USDA – US Department of Agriculture
The “Farmer’s Loan” has served America’s rural communities for decades. Funded by the he United States Department of Agriculture (USDA), this rural housing incentive is a very solid mortgage product for those that qualify.
USDA loans generally come at rates at or near the going market interest rate. Offering a low interest, low down payment mortgage option for low to middle income families, USDA mortgage loans are one of the last 100% financing mortgage products available on the market.
With mortgage insurance rates that are 1/3rd of what FHA charges and significantly less than the private mortgage insurance (PMI) fees required for conventional financing – a USDA rural mortgage generally smokes that of FHA loans at 3.5% down. There are geographic requirements for the property itself, and a lender can definitely help you figure out if your dream home qualifies for this program. The USDA program is commonly used in towns with a population of 25,000 or less.
State and Local Assistance Programs
The federal government is not really in the “assistance” game directly, although they do provide funding. They defer housing incentives and down payment assistance programs down the ladder to state and local governments.

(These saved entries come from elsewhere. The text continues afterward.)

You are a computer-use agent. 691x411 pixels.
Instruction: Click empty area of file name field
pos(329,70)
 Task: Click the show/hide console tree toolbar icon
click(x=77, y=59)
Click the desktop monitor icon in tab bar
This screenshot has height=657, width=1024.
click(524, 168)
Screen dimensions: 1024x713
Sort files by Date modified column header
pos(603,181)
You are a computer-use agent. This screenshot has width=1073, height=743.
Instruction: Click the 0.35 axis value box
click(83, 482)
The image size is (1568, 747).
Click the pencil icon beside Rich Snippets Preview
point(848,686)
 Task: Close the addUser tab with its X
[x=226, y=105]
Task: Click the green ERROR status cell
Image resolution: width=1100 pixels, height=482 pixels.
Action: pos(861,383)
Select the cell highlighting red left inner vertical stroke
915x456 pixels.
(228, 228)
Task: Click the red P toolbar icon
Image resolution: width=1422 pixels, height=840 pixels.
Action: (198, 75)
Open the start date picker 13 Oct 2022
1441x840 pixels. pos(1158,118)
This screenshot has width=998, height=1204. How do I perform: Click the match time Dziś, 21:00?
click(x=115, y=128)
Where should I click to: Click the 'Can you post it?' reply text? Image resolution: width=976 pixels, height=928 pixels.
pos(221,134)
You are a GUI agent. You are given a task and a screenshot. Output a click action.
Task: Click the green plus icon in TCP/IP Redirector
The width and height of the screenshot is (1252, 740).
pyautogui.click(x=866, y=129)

It is the right call too. Real estate is local, and not an area that can be micro-managed from Washington. The local nature of home-buyer assistance and down payment programs means that every state varies a little bit differently from each other on the quantity, quality and variety of down payment assistance programs.
In other words, check your local, state, city, and county websites to get up-to-date and accurate information for where you live.
The majority of the programs available from state housing and finance agencies are geared to low and middle income buyers. However, there are also programs designed to stimulate neighborhoods and revitalize areas of your city that have potential for growth and home value appreciation.
If you serve the community as a firefighter, policeman, social worker or teacher then you’ll want to look at FHA’s “Good Neighbor Next Door Program”.
Good Neighbor Next Door allows for 50% off the purchase price for qualifying buyers. Yep, you read that right. Your $150,000 house will cost you a mere $75,000 if you qualify.
Don’t celebrate just yet though, there are a couple gotchas. Number one is that the home must be a HUD foreclosure and located in a HUD designated “revitalization” area. You can check what you have available on HUD’s website.
Individual communities and even neighborhoods allocate funding toward housing assistance and neighborhood revitalization too.